As spring approaches, it's time to start thinking about cleaning up cars. I think it's time to invest in a buffer that will let me correct some minor flaws on the 128i and my GF's Mazda 3, as well as take on the bigger task of buffing out the very dead paint on my Saab. I'm looking at this kit, but I really am starting from zero when it comes to knowing what to look for. I've got a clay bar already, and a consumer-grade ceramic to use once I'm done. Anything else I need? Is the buffer I linked to a decent option? Pro tips that will save me from myself?
I am pro Chemical Guys anything. That looks to be a very good machine. With that said I've used a $40 random orbit machine for many years and find it just fine for my needs and use on several cars. The machine you suggest is much better and if you think you'll use it I say go for it.
Seems like a decent kit for the price. I do this for a living now, so it's hard for me to not to start recommending tools and chemicals that you don't really need.
That machine looks very similar to the old Porter Cable 7424xp that was pretty much every detailers first polisher 10 years ago. If it's anything like that machine it'll be fine for your use, but it will probably take more time if you try to do it the right way. With an 8mm orbital throw is not going to have tons of built in cutting power, for reference my polisher has a 21mm throw, but that's probably better for someone with less experience. I don't use Chemical guys stuff professionally, but they make decent products for the consumer. I'm not familiar with their pads and polishing liquids, so I won't make a recommendation there. Just start with a combination that should be in the middle for aggression and work from there.
Just take your time, and focus on a good technique and you should get good results. Try marking the backing plate with a sharpie. That will help you to know whether you've got the pad stalling or not. It's not the end of the world if the pad does stall, but you'll want to prevent it as much as possible. Do a test spot! That will save a lot of time in the long run and should give you a consistent result as long as you don't have a bunch of mismatched panels.

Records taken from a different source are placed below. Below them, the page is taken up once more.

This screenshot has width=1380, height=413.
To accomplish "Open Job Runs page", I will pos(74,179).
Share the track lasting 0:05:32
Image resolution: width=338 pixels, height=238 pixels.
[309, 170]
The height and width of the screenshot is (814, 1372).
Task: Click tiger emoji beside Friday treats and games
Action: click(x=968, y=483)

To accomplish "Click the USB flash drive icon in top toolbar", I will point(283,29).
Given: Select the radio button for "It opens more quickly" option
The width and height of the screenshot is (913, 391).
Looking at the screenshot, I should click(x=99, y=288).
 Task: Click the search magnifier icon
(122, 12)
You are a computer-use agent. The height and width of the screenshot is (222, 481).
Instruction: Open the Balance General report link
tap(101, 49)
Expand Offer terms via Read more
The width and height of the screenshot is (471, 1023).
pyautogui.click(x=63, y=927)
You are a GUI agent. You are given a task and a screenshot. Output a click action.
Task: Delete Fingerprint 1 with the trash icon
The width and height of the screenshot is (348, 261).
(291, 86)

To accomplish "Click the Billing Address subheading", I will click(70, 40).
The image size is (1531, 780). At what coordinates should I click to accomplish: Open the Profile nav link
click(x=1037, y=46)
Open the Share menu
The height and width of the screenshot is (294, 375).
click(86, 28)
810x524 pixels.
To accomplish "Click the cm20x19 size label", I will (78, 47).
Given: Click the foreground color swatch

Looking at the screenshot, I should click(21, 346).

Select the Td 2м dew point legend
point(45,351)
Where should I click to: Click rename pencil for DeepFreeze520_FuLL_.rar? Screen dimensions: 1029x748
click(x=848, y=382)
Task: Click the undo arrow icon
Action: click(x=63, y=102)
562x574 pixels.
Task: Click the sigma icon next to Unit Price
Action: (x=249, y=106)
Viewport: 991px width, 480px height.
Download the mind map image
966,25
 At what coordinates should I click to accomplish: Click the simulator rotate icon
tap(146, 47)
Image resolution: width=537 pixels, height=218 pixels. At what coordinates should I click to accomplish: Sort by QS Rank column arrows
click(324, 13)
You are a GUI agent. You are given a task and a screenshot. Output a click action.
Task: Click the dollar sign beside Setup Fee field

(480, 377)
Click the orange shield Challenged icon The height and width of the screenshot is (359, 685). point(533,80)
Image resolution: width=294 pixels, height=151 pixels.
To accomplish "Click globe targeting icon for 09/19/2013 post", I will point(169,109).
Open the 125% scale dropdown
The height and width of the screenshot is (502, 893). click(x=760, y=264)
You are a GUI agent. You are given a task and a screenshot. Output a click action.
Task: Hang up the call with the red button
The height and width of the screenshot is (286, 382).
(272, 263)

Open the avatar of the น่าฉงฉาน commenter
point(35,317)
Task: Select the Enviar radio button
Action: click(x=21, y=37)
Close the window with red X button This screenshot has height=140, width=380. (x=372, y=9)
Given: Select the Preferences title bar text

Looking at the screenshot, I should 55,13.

In reply to MTechnically (Forum Supporter) :
What do you recommend for seats and carpets that's better than a Bissell Little Green Machine? That's what I use now but I'm thinking about buying something better.
John Welsh said:
In reply to MTechnically (Forum Supporter) :
What do you recommend for seats and carpets that's better than a Bissell Little Green Machine? That's what I use now but I'm thinking about buying something better.
Are you talking about the full size machine or the little "spot bot" style machine? If the former, I would focus on chemicals and techniques before moving to a better machine, it should have plenty of suction power and heat to handle most DIY stuff. Otherwise you're stepping up to professional grade extractors like a Mytee 8070. That's what I use in the shop, but I'm not doing a crazy amount of extraction.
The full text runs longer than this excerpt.